Limitations & Future Work

  • Based on the Chameleon model, its native image generation capability is weaker than specialized models like DALL-E 3, limiting the personalization performance by the capacity of the base model.
  • Face similarity (0.212) remains far below passing standards (0.4); personalized portrait generation is not yet highly practical.
  • Each new concept requires independent training for about 15 epochs, making instant personalization (zero-shot at inference) impossible.
  • Performance on QA tasks is noticeably weaker than GPT-4o, partly due to the understanding capability gap of the base model (Chameleon) itself.
  • Currently only supports single-concept personalization; multi-concept combination (e.g., "my dog in my garden") remains unresolved.
  • vs DreamBooth: DreamBooth achieves high-quality personalized image generation through full-model fine-tuning but causes catastrophic forgetting. Yo'Chameleon keeps the model weights frozen via soft prompting, trading training efficiency for better preservation of general capabilities.
  • vs Yo'LLaVA: The prior work only achieved personalization for VLM text generation. Yo'Chameleon extends this to unified text + image generation, with key additions being the soft-positive strategy and the dual prompt/self-prompting mechanism.
  • vs Textual Inversion: Both learn tokens to represent new concepts, but Textual Inversion is used exclusively for image generation.
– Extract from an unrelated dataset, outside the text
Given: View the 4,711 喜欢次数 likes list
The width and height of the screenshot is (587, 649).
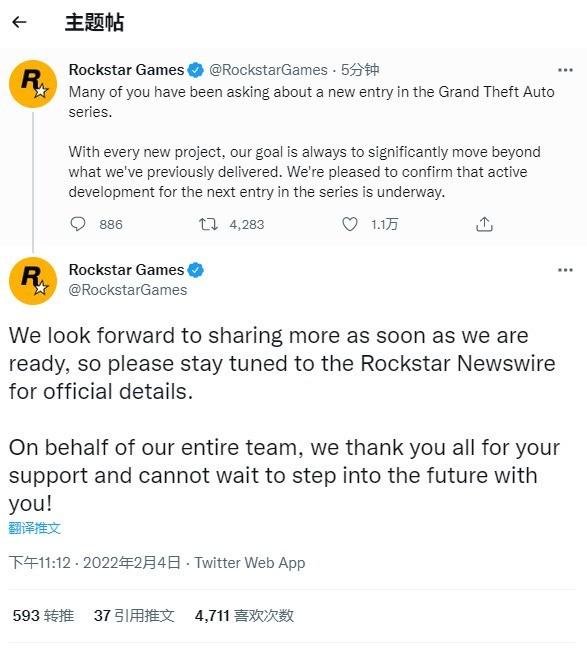Looking at the screenshot, I should point(244,615).
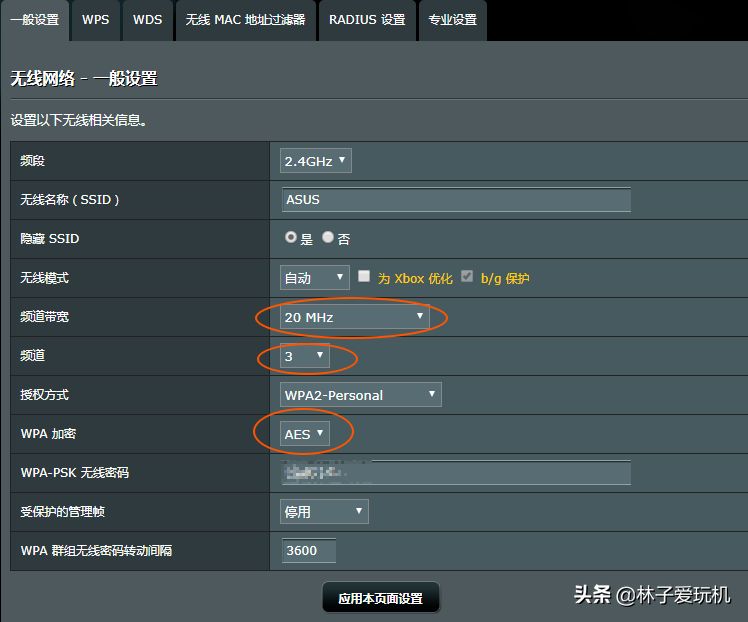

Yo'Chameleon achieves dual personalization of both understanding and generation within a unified LMM architecture.
  • vs GPT-4o: GPT-4o can perform basic personalization through prompt engineering, but is far inferior to learning-based methods in fine-grained visual details (particularly human faces).

Rating

  • Novelty: ⭐⭐⭐⭐⭐ First to explore LMM personalization; the proposed soft-positive and self-prompting mechanisms are both novel and effective.
  • Experimental Thoroughness: ⭐⭐⭐⭐ Thorough ablation studies from multiple angles, but the dataset is relatively small, containing only 40 concepts.
  • Writing Quality: ⭐⭐⭐⭐⭐ Clear problem definition, rigorous motivational derivation, and highly logical experimental analysis.
  • Value: ⭐⭐⭐⭐ Opens up a new direction for LMM personalization, though practical application value remains to be seen due to base model limitations.